Foto: Jorge Laporte Restrepo
En el pasado, las guerrillas y los paramilitares se encargaban de generar la alteración del orden público, una vez terminaban las elecciones, en muchos municipios del país, y el Cesar no era la excepción.
Al desaparecer la estructura política de las AUC y diezmarse la presencia de la guerrilla, ahora los actores que generan los disturbios, una vez culminan las votaciones y se conocen los resultados electorales, son los mismos políticos, esos que pierden en las urnas y, que justificados en presuntas irregularidades, arremeten contra las instituciones oficiales, llámense Policía, Registraduría o Alcaldía.
El 25 de octubre, una vez se conocieron los primeros resultados del preconteo transmitido por la Registraduría, comenzaron los problemas en los municipios porque los perdedores no reconocen la derrota y buscan de cualquier manera cambiar esos resultados.
En Palestina, un corregimiento de Pailitas, se generó el primer disturbio cuando se registraron roces, con armas incluidas, porque no se reconocía el triunfo del alcalde electo, Carlos Felipe Toro Velásquez.
La situación después se trasladó al municipio de Pueblo Bello, en donde los indígenas aseguran que Juan Francisco Villazón ganó las elecciones haciendo trampas y no reconocen su triunfo.
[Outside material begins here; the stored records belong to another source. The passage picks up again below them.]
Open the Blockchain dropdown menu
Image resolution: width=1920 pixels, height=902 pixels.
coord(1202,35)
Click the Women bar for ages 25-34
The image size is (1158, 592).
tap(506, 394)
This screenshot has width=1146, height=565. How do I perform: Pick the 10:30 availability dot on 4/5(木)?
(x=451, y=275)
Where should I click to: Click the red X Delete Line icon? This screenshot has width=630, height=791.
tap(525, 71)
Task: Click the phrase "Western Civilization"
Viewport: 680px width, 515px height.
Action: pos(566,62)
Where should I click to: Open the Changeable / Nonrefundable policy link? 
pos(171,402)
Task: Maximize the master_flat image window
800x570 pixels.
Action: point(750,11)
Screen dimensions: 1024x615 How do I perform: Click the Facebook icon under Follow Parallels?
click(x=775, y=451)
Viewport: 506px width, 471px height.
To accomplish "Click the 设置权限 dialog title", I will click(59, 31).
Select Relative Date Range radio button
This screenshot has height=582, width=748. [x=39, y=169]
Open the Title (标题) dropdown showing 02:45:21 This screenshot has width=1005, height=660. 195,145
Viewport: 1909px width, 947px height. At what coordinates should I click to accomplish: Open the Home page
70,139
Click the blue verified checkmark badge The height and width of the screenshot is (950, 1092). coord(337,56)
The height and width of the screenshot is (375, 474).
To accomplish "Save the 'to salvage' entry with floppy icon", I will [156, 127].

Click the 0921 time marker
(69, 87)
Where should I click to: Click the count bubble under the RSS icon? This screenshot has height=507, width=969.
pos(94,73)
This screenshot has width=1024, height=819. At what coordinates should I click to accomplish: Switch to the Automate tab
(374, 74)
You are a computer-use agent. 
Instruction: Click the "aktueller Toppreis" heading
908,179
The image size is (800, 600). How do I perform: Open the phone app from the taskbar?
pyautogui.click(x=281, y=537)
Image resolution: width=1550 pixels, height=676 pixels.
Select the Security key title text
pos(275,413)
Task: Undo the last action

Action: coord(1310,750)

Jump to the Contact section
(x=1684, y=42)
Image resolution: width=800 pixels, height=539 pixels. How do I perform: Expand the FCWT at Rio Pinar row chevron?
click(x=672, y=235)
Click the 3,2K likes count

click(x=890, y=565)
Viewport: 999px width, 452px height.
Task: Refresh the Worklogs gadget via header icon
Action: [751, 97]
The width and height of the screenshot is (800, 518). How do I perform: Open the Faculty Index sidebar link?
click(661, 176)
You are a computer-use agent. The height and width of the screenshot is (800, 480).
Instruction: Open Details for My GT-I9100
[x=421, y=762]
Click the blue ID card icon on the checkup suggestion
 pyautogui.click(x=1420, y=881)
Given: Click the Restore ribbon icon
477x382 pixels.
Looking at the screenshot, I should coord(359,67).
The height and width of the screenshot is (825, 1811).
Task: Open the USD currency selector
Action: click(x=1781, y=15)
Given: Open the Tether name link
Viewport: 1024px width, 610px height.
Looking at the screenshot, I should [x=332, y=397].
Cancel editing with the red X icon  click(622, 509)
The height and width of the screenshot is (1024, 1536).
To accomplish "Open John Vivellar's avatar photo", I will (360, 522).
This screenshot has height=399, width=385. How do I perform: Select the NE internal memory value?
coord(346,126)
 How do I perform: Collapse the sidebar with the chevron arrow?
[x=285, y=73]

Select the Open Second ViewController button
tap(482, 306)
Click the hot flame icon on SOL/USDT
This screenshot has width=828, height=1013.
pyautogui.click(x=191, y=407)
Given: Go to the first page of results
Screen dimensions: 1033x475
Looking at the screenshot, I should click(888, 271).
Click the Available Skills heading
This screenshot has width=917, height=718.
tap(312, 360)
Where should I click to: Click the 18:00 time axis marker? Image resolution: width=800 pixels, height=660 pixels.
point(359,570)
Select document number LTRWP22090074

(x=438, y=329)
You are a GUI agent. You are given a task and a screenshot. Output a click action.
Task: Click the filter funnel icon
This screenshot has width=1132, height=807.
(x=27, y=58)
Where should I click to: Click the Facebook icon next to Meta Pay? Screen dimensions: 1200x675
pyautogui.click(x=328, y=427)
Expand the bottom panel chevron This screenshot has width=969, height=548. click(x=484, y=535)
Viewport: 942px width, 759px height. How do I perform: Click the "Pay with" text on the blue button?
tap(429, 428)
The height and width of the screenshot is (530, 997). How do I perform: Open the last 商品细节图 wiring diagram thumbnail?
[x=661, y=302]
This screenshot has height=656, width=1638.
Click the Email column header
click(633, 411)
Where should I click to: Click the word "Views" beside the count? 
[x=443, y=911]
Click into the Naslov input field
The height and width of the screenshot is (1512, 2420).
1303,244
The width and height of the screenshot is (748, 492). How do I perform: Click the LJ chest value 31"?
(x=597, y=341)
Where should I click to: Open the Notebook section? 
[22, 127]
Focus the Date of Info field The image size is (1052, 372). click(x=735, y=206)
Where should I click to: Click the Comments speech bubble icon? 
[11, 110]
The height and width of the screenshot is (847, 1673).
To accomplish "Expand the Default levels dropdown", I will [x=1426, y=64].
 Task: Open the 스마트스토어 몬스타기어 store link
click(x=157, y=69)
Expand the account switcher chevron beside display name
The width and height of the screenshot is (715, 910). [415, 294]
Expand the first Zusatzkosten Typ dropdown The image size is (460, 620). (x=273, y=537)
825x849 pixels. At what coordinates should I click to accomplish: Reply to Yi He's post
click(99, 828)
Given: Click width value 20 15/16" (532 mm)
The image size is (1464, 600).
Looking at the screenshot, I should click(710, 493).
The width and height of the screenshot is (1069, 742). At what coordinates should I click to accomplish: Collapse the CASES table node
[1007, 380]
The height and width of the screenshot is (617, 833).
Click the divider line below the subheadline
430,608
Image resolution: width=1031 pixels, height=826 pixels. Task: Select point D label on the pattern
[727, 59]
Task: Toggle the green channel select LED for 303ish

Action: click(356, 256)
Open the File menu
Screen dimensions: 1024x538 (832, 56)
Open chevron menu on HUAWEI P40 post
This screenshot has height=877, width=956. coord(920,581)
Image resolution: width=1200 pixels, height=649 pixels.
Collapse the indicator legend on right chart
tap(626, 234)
Allí la diferencia con Saúl Mindiola, quien obtuvo la segunda votación, es de apenas 157 votos. En esa localidad, los nativos aseguran que destruyeron tarjetas electorales y han pedido la intervención de organismos internacionales de derechos humanos. En el sitio donde se realizan los escrutinios hay presencia de simpatizantes de Mindiola para exigir reconteo de votos. Más de 600 indígenas permanecen en una protesta general en el municipio.
En La Jagua de Ibirico, un grupo de habitantes decidió salir a las calles por considerar que hubo irregularidades en la elección de Yercelis Rangel como alcaldesa de esa localidad. Anunciaron bloqueos de vías para exigir revisión de los resultados electorales.
Las autoridades han informado que en todos estos lugares donde se ha registrado alteración del orden público hay presencia de la Fuerza Pública para resguardar la seguridad de la población y la integridad de los funcionarios y servidores públicos.